*** Records for this exercise Section Begins ***
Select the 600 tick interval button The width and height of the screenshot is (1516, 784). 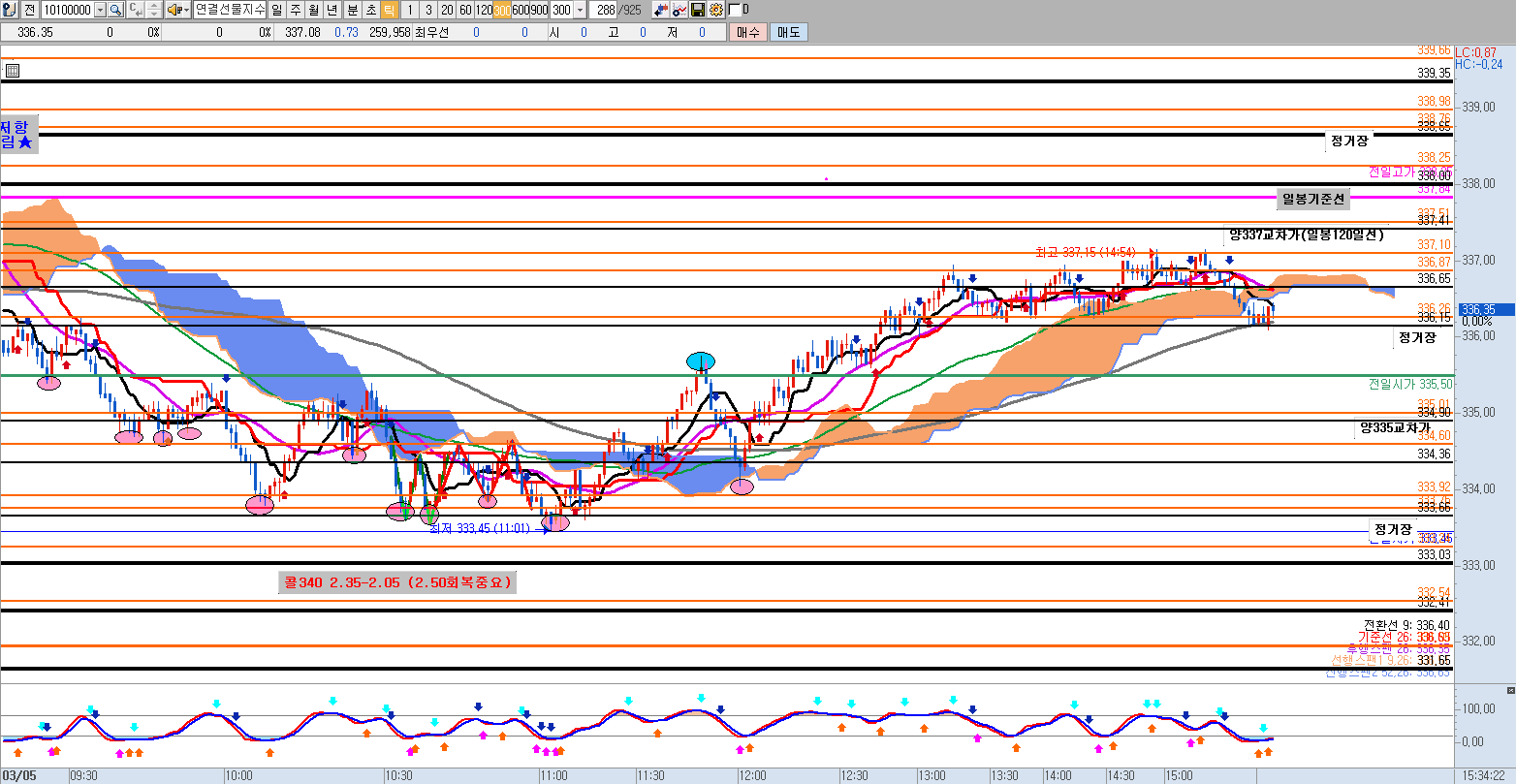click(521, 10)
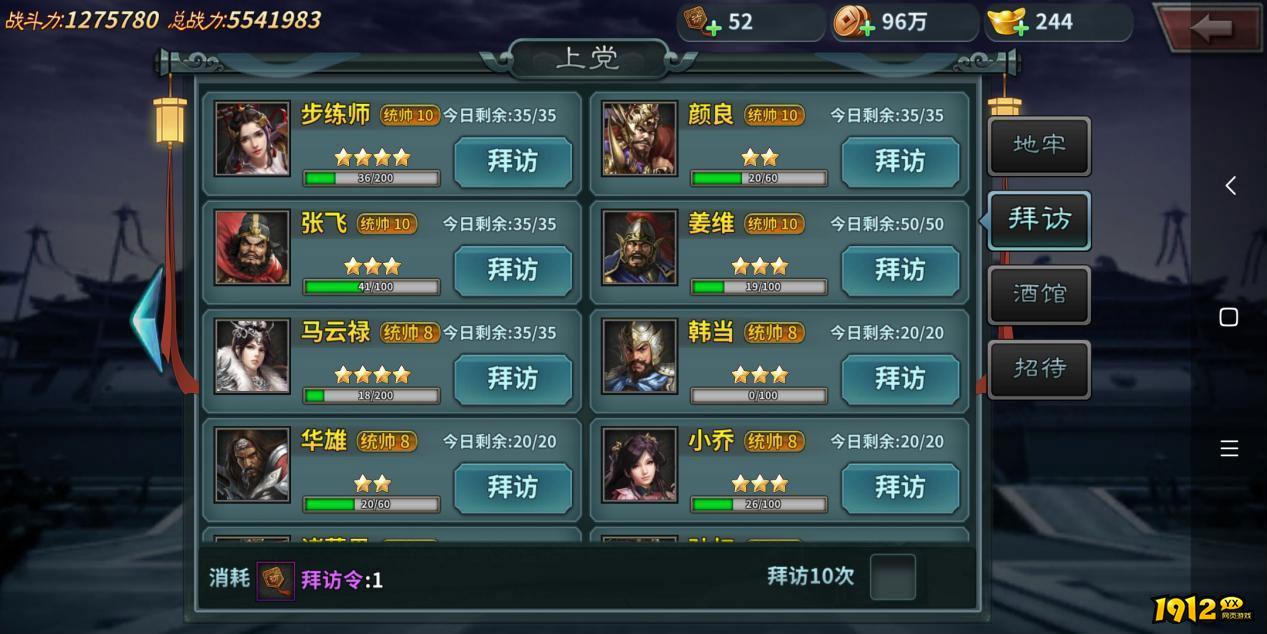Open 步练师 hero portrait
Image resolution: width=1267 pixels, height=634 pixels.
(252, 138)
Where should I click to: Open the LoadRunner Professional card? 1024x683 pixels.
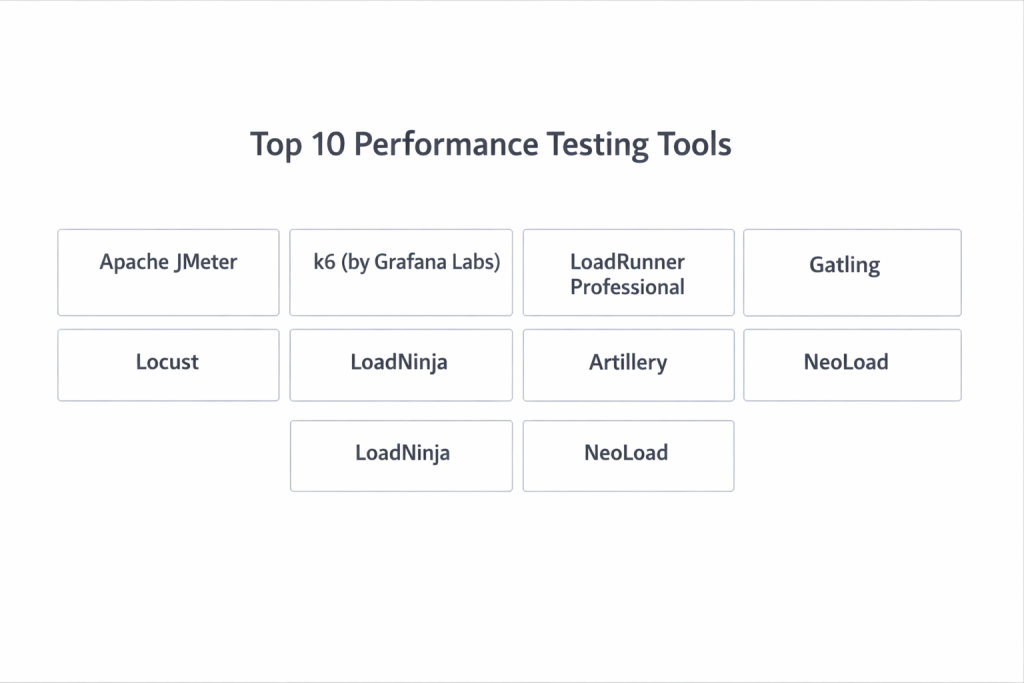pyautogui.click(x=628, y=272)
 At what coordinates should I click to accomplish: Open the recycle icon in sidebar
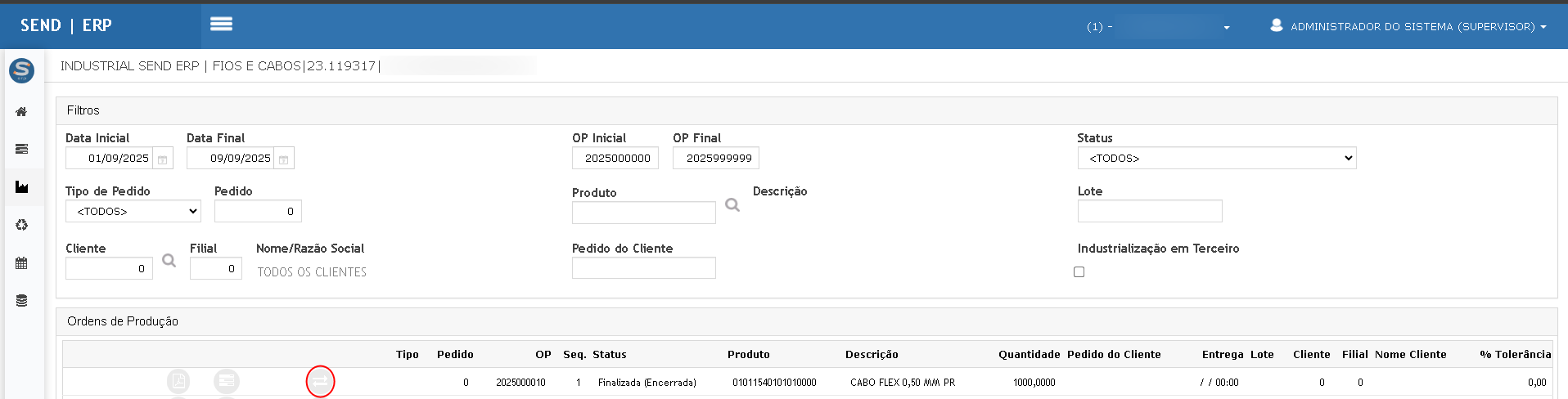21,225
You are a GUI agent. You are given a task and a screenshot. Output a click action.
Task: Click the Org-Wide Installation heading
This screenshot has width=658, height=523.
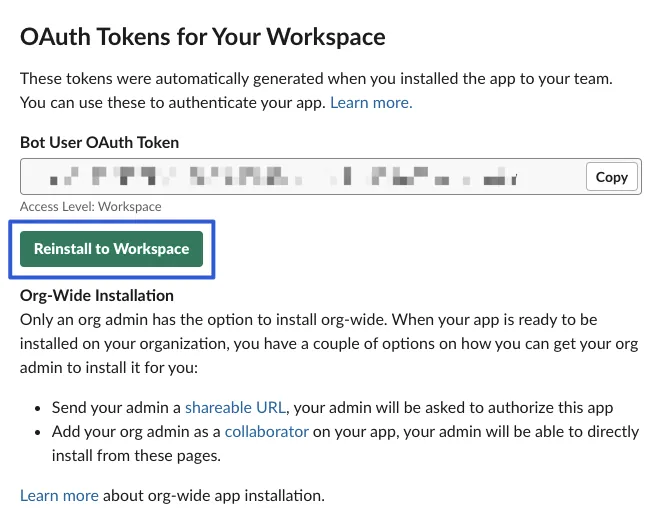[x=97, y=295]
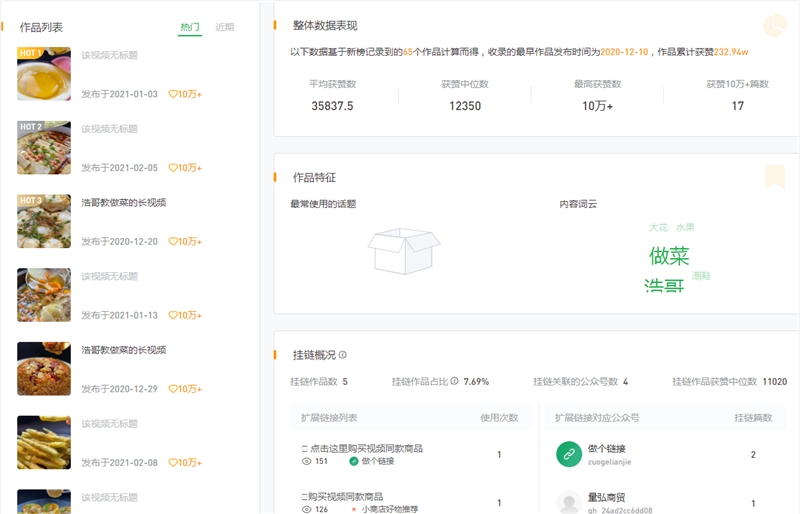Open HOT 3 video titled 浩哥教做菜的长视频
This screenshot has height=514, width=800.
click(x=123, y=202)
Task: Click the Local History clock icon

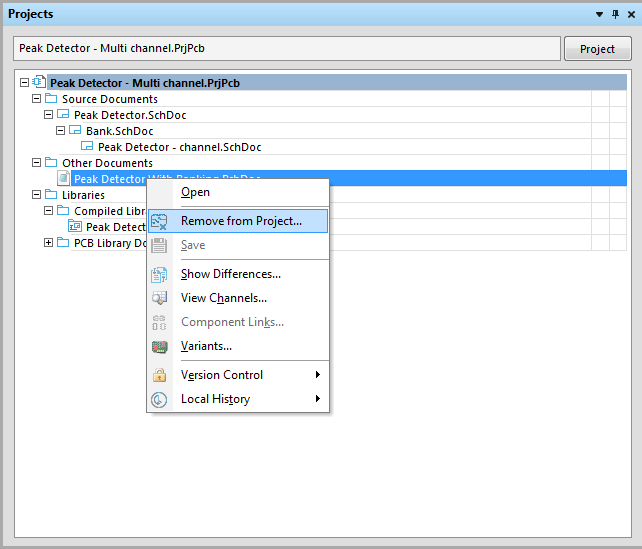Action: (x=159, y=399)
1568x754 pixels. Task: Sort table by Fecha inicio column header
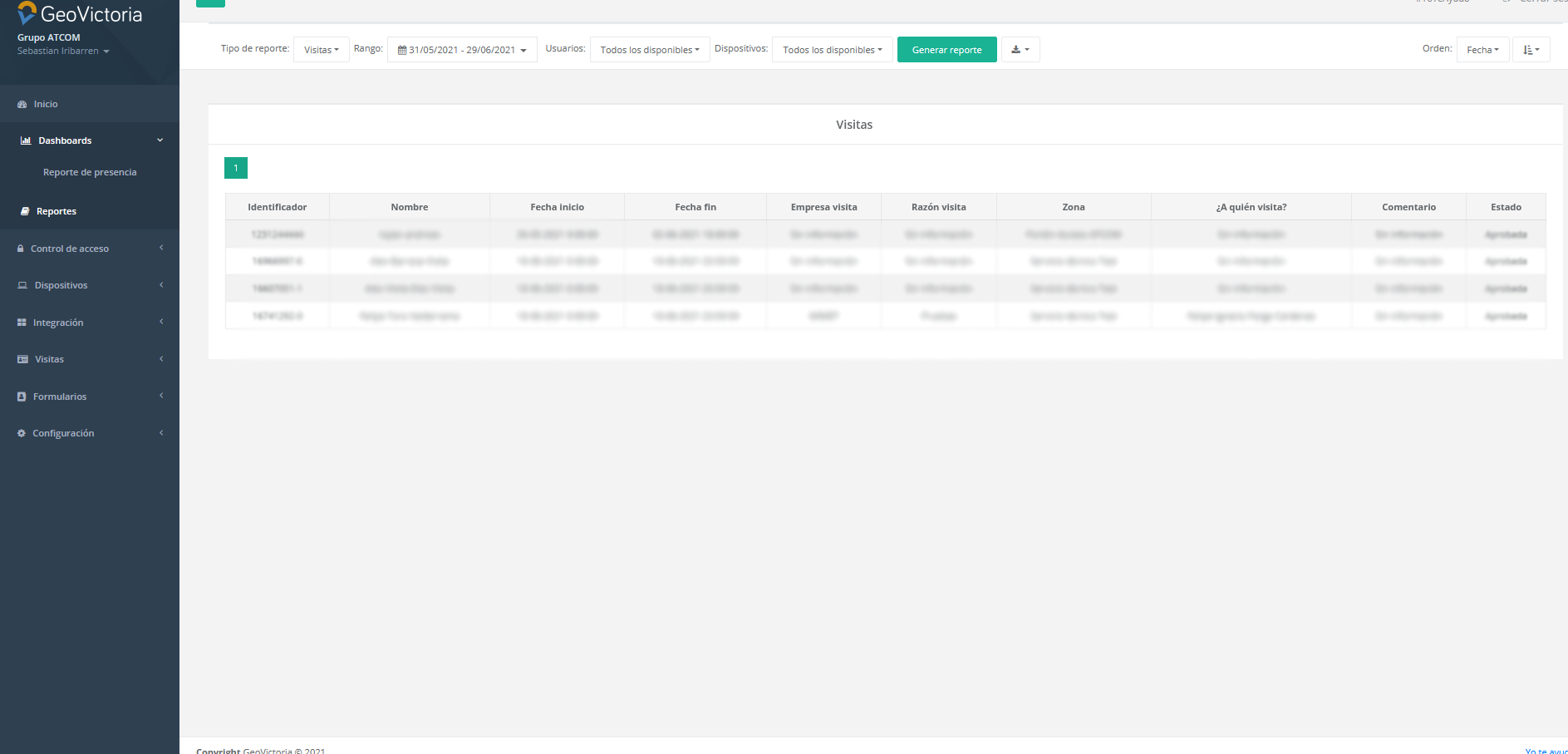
*** Records for this exercise Section Ends ***
Before answering, please find the line containing "Task: Click the Local History clock icon" above, then copy exactly from it through the last line of the entries, both included, without pictures.

#### Solution to this task
Task: Click the Local History clock icon

Action: (x=159, y=399)
1568x754 pixels. Task: Sort table by Fecha inicio column header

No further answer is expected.